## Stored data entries
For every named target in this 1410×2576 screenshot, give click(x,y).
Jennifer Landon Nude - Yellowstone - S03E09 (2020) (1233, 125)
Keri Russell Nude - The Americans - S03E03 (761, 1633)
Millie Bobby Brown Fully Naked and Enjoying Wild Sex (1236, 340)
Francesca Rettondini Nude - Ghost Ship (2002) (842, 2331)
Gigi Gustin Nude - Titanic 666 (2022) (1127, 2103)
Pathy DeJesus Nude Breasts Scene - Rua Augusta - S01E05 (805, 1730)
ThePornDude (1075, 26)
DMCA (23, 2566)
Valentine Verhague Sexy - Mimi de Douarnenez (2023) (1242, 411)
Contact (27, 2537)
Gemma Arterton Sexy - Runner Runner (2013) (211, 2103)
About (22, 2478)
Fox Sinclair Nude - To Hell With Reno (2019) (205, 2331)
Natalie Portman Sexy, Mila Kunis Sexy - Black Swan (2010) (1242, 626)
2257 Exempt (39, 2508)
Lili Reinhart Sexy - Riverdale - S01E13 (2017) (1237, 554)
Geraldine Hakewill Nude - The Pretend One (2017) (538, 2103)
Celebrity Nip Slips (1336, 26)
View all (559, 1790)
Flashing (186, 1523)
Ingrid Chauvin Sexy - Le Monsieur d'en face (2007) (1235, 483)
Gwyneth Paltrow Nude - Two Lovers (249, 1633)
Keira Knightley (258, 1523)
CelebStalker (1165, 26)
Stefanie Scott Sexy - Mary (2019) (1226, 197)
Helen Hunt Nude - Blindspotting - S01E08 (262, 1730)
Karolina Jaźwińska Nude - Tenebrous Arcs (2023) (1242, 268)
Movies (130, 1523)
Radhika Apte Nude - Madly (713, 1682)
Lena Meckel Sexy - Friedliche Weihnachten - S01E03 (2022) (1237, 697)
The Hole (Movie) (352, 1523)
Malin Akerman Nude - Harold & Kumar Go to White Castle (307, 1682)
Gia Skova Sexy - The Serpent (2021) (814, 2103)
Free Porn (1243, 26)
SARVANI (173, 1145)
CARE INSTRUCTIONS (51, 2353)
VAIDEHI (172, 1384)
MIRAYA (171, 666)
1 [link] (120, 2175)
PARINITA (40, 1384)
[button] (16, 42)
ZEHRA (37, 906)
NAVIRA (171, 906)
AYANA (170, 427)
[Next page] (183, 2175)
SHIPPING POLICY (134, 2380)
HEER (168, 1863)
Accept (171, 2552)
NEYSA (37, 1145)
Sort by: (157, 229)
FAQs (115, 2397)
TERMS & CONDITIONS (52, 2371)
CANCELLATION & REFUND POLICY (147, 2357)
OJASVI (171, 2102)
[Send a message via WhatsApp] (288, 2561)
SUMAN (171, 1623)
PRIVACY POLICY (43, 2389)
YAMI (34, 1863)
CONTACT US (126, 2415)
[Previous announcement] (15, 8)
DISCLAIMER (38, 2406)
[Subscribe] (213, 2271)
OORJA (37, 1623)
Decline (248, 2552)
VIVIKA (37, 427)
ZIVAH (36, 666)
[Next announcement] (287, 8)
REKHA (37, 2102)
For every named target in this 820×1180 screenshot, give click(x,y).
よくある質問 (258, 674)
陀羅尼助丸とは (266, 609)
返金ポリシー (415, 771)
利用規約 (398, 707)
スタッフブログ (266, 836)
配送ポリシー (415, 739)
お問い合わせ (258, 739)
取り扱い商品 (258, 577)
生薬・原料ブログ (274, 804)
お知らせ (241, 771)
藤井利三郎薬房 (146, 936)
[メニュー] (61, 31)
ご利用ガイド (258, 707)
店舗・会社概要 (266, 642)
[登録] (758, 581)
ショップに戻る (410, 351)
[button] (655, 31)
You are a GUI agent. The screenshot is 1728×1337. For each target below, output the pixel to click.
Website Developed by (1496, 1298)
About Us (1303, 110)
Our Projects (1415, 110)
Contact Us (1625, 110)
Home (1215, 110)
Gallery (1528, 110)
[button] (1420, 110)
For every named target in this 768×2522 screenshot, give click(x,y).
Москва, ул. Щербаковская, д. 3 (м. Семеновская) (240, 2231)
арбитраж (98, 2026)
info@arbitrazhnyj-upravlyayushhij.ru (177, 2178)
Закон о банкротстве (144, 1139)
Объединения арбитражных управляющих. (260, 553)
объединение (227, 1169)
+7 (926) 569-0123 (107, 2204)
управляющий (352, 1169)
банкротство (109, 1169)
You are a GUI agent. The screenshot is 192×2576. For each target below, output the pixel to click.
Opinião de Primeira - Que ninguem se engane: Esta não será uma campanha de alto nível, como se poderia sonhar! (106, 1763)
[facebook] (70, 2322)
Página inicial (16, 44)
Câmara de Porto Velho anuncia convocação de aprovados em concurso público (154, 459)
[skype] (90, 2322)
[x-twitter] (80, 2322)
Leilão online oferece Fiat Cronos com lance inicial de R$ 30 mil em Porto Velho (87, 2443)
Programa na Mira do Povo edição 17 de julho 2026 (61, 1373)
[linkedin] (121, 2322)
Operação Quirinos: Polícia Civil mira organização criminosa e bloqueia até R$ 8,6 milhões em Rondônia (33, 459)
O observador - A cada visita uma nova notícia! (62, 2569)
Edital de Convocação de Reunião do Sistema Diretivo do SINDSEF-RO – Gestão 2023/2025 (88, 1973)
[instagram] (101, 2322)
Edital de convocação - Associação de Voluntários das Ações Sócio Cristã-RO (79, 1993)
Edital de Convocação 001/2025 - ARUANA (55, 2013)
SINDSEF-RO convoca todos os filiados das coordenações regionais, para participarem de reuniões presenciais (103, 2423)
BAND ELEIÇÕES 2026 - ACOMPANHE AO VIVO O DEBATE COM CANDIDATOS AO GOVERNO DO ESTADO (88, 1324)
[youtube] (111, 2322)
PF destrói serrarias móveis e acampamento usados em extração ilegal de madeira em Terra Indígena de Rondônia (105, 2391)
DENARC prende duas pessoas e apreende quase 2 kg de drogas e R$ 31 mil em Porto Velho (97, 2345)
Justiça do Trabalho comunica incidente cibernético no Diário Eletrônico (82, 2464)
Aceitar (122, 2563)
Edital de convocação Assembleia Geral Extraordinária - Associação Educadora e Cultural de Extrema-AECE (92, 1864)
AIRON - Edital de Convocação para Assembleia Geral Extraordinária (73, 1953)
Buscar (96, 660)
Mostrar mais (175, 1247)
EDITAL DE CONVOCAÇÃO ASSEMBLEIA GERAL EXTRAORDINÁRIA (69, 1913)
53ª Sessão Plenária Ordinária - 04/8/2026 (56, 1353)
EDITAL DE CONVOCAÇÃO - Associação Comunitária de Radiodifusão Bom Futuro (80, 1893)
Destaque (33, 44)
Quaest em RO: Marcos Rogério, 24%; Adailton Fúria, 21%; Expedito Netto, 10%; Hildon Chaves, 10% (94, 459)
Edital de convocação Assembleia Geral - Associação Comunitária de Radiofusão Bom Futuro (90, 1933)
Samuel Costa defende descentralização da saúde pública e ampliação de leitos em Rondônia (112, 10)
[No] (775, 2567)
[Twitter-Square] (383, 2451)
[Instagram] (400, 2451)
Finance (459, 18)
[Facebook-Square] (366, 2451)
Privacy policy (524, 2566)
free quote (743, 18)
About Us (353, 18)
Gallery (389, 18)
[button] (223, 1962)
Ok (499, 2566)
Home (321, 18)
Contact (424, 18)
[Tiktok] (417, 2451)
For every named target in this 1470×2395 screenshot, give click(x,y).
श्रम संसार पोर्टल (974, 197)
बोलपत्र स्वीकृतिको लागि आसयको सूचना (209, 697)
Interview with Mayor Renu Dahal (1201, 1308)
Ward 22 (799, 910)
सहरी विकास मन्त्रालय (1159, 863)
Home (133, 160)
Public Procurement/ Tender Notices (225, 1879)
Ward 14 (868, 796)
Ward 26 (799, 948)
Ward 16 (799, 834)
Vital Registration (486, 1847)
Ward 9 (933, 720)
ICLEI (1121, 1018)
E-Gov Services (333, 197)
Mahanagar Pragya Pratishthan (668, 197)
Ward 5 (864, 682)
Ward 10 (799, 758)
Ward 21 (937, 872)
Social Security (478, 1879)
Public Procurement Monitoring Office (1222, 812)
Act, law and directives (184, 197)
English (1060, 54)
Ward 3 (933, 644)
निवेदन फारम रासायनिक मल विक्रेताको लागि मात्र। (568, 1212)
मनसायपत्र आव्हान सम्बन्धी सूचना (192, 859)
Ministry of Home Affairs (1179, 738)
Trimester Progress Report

## Assignment
Lines with "below" in them are what the answer must contain; copy each from the records above.

## Solution to this problem
You are a GUI agent. The screenshot is 1728×1337. For each target below, output the pixel to click.
You are a GUI agent. The screenshot is 192×2576. For each target below, output the pixel to click.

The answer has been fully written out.